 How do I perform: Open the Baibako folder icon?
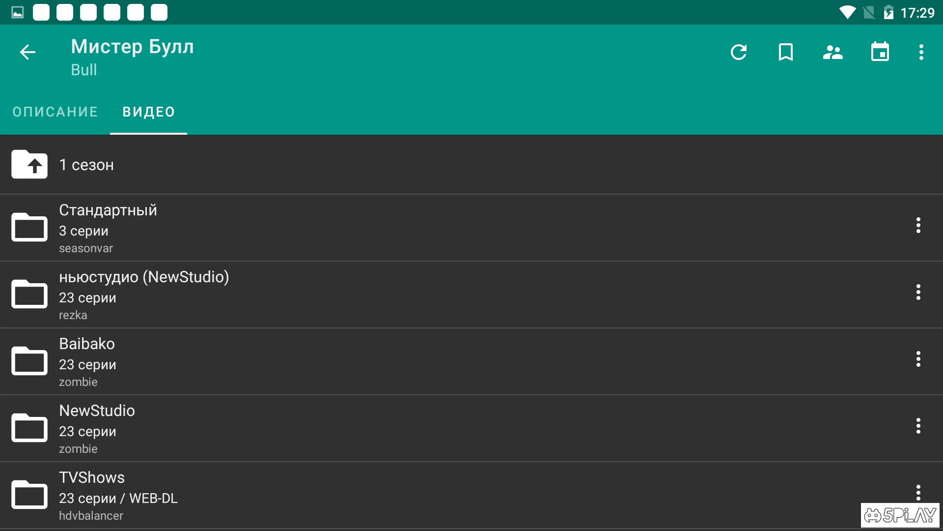29,361
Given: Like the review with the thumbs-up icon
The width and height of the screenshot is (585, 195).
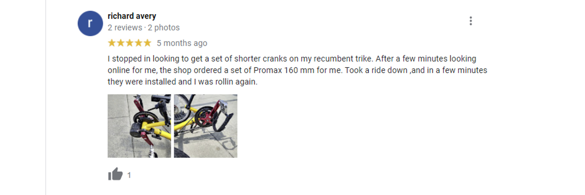Looking at the screenshot, I should [115, 175].
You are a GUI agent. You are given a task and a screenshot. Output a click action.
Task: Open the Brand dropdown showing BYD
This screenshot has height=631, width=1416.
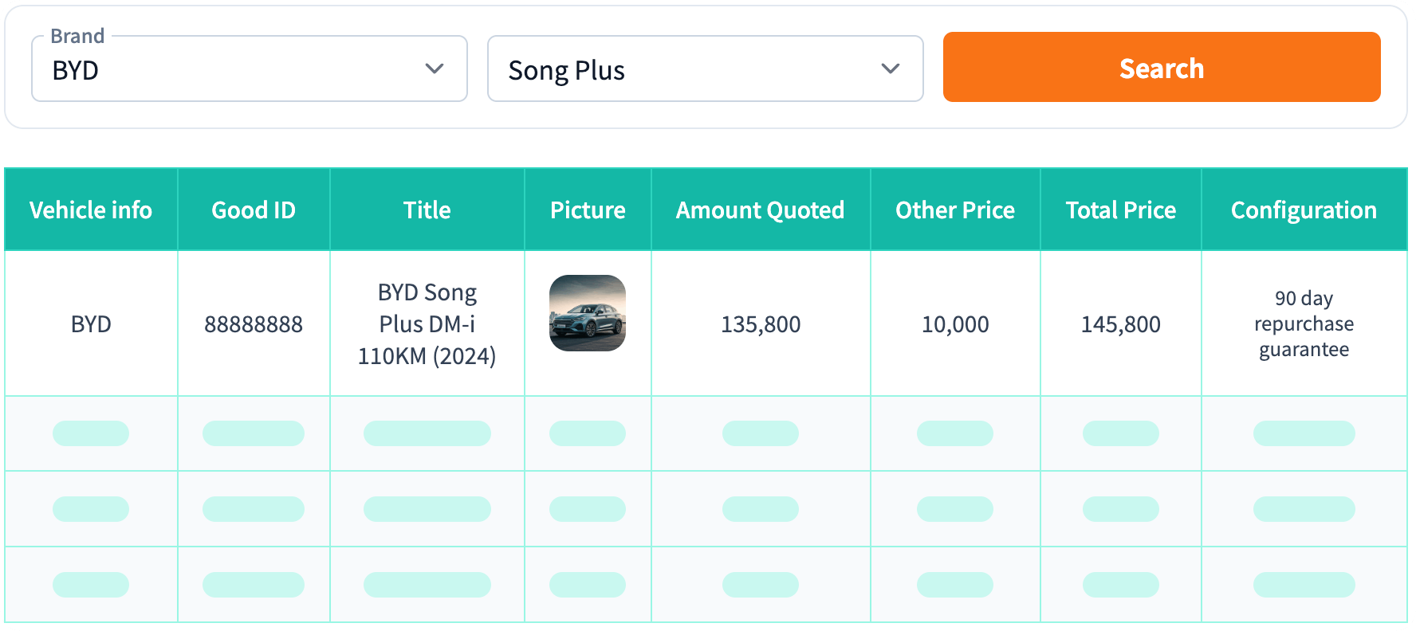point(239,70)
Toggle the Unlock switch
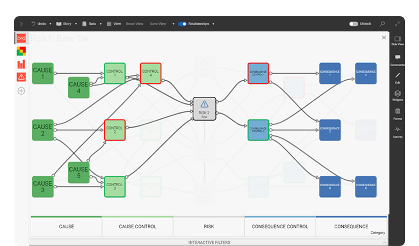Viewport: 419px width, 246px height. (353, 24)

◆ **TRY IT**
Output all the material above exactly once more, leaving every picture out.

◆ **OUTPUT OF THE EXERCISE**
 How do I perform: Open the Baibako folder icon?
29,361
Given: Like the review with the thumbs-up icon
The width and height of the screenshot is (585, 195).
Looking at the screenshot, I should [115, 175].
You are a GUI agent. You are given a task and a screenshot. Output a click action.
Task: Open the Brand dropdown showing BYD
This screenshot has height=631, width=1416.
point(239,70)
Toggle the Unlock switch
Viewport: 419px width, 246px height. (353, 24)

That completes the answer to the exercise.